Les accusations contre Aqylbek Mouratbaï
Le gouvernement ouzbek base son accusation sur deux crimes supposément commis par Aqylbek Mouratbaï. Selon des documents qui ont été publiés le 28 octobre et le 20 novembre derniers par le lieutenant Ouzbakaïev, un enquêteur des affaires internes de la République du Karakalpakstan, l’accusé pourrait faire face à une longue peine de prison.
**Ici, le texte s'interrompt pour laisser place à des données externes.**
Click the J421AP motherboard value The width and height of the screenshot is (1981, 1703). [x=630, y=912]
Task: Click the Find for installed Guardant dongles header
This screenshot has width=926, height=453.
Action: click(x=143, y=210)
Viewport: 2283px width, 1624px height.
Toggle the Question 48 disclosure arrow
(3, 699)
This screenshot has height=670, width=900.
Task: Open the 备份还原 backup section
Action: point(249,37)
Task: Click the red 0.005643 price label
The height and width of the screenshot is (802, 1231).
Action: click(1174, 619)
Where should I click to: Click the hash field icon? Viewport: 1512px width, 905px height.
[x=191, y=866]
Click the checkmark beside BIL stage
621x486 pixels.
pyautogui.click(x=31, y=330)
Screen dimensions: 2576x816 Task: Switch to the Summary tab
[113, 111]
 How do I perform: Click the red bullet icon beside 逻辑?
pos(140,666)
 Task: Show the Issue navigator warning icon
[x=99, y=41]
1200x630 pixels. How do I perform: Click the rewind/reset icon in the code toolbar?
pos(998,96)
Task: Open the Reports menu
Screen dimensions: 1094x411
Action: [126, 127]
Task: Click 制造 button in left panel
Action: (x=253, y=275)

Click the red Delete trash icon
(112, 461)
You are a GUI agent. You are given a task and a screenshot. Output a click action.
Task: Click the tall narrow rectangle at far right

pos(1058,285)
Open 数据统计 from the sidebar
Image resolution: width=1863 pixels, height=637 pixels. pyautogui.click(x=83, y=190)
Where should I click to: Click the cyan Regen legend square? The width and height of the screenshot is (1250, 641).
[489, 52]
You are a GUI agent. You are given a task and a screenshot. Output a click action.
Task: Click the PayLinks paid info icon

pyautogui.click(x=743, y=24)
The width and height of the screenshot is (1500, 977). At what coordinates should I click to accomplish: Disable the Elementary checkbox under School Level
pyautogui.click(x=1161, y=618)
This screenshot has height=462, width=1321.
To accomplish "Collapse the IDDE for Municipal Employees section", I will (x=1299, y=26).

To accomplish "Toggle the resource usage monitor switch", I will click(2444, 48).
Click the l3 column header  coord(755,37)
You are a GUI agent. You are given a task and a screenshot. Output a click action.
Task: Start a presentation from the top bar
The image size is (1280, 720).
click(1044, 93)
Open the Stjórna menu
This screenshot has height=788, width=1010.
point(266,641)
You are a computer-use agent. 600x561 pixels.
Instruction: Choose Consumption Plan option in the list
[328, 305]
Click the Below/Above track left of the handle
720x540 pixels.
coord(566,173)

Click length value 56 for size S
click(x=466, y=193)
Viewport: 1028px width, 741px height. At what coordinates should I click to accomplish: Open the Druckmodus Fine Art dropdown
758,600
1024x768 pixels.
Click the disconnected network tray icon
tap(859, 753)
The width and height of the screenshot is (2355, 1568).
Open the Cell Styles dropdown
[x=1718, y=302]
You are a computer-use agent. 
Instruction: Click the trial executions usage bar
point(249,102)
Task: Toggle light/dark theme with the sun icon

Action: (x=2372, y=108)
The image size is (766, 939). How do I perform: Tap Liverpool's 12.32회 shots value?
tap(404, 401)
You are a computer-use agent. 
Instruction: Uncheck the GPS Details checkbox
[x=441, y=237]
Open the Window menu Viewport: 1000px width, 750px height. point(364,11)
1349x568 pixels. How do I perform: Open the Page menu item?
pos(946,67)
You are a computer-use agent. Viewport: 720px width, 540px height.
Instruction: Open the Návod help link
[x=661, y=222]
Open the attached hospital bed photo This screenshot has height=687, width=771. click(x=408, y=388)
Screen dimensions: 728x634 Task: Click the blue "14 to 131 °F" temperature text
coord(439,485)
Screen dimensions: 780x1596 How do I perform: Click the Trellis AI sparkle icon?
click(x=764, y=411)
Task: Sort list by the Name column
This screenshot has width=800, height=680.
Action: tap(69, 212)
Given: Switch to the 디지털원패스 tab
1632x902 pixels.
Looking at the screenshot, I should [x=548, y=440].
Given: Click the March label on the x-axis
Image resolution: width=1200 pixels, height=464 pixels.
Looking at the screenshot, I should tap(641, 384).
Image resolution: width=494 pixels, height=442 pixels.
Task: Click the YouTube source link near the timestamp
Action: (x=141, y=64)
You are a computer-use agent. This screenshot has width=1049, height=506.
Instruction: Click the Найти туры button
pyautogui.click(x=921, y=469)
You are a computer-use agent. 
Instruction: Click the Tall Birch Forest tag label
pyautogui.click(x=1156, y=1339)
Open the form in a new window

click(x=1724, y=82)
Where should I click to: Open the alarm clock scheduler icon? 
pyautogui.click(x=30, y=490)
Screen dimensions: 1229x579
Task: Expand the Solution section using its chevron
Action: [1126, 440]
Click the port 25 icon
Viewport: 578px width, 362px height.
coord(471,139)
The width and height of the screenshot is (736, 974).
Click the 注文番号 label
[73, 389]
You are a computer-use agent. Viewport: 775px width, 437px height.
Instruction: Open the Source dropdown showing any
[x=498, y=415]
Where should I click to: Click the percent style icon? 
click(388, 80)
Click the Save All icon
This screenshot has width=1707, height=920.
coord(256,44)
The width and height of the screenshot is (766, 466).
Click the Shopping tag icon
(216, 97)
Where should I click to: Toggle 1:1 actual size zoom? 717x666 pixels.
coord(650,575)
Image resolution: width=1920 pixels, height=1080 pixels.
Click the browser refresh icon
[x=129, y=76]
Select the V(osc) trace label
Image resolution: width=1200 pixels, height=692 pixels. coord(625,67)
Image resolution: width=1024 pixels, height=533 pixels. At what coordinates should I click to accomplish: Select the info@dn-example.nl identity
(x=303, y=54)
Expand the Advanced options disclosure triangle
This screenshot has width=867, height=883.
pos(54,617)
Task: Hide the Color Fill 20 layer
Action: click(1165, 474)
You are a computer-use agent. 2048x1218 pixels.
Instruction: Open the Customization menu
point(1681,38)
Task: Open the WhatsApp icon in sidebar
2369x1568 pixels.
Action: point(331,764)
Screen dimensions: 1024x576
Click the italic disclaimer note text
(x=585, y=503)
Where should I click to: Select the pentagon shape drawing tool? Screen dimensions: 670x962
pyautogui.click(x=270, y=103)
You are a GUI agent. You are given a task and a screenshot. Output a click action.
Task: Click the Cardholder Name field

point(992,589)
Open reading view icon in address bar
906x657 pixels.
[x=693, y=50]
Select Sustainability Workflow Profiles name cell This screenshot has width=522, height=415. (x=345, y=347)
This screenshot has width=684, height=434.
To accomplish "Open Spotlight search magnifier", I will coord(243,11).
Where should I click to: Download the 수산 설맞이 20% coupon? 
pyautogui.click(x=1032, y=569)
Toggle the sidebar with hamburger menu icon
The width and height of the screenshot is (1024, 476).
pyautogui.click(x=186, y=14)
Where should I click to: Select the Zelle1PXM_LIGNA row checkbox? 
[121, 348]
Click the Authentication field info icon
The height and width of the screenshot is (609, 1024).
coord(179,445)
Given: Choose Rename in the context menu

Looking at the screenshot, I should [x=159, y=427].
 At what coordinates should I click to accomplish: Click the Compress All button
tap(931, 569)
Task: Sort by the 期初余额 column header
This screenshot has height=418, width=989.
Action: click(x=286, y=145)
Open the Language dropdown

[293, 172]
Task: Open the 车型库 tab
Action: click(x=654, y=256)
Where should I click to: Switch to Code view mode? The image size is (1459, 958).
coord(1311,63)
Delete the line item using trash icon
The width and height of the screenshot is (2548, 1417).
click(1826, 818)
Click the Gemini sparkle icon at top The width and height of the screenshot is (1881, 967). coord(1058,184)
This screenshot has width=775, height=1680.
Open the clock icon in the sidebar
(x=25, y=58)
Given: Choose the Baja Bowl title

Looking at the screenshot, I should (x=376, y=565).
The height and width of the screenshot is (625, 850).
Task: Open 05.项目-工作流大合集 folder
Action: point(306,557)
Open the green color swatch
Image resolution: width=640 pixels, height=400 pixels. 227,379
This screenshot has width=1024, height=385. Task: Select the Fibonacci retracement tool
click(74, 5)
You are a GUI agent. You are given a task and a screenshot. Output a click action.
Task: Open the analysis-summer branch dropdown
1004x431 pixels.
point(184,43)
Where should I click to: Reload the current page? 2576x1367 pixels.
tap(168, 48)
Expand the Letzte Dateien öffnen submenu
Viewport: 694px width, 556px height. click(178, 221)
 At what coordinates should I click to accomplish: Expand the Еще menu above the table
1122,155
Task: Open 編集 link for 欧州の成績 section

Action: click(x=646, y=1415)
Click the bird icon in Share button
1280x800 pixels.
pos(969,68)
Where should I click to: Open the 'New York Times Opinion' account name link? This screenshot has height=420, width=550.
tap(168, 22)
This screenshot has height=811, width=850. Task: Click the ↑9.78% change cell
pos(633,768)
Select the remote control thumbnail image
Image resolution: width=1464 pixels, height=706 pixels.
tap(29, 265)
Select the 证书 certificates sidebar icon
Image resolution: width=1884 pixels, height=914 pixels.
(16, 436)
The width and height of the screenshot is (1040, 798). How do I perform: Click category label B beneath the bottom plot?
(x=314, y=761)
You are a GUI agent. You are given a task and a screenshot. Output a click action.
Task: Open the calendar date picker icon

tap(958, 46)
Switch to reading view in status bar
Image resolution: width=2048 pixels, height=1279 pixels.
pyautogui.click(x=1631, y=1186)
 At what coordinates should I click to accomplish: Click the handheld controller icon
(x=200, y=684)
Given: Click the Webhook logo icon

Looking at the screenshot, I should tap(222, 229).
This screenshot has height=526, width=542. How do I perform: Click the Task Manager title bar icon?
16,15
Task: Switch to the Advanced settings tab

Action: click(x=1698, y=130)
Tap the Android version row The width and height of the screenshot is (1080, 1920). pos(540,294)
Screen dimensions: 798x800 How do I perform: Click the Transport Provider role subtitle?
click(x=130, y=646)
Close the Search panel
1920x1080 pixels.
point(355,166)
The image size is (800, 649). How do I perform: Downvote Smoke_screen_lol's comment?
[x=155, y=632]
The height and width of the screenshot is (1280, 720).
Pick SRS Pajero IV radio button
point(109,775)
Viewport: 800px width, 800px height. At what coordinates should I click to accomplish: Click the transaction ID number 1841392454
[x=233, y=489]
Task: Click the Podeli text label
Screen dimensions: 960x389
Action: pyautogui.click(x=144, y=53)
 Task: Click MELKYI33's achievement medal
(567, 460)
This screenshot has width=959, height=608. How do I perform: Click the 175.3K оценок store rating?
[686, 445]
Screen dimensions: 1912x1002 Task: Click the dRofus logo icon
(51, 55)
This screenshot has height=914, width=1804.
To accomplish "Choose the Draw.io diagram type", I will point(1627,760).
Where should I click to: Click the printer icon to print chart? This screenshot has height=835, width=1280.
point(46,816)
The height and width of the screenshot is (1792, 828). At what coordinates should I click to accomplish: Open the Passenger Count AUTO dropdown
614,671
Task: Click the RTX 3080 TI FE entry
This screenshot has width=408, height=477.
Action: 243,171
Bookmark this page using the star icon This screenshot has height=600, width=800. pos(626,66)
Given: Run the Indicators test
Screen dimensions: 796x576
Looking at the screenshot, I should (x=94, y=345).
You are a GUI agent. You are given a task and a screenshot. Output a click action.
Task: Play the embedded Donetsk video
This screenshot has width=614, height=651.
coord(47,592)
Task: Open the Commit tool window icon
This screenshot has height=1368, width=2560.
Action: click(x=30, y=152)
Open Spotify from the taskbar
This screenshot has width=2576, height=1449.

La première accusation repose sur trois vidéos postées par Aqylbek Mouratbaï les 9, 10 et 11 octobre 2023. Ces vidéos présentent un discours que ce dernier a aidé à écrire, prononcé par un autre militant karakalpak, Kochkarbaï Toremouratov, lors d’une conférence de l’Organisation pour la sécurité et la coopération en Europe (OSCE), qui s’est tenue en octobre 2023 à Varsovie. L’enquête a conclu que le contenu de ces vidéos contenait « des idées d’extrémisme religieux, de séparatisme et de fondamentalisme ».
Seulement quelques jours après cette conférence, les services spéciaux ouzbeks ont menacé l’oncle d’Aqylbek Mouratbaï, qui réside à Navoï, dans le Sud-Ouest de l’Ouzbékistan. Le 25 octobre, le consulat général de l’Ouzbékistan à Almaty a intimidé Aqylbek Mouratbaï, afin qu’il « baisse d’un ton » lorsqu’il parle des cas de manquements aux droits humains dans la région du Karakalpakstan.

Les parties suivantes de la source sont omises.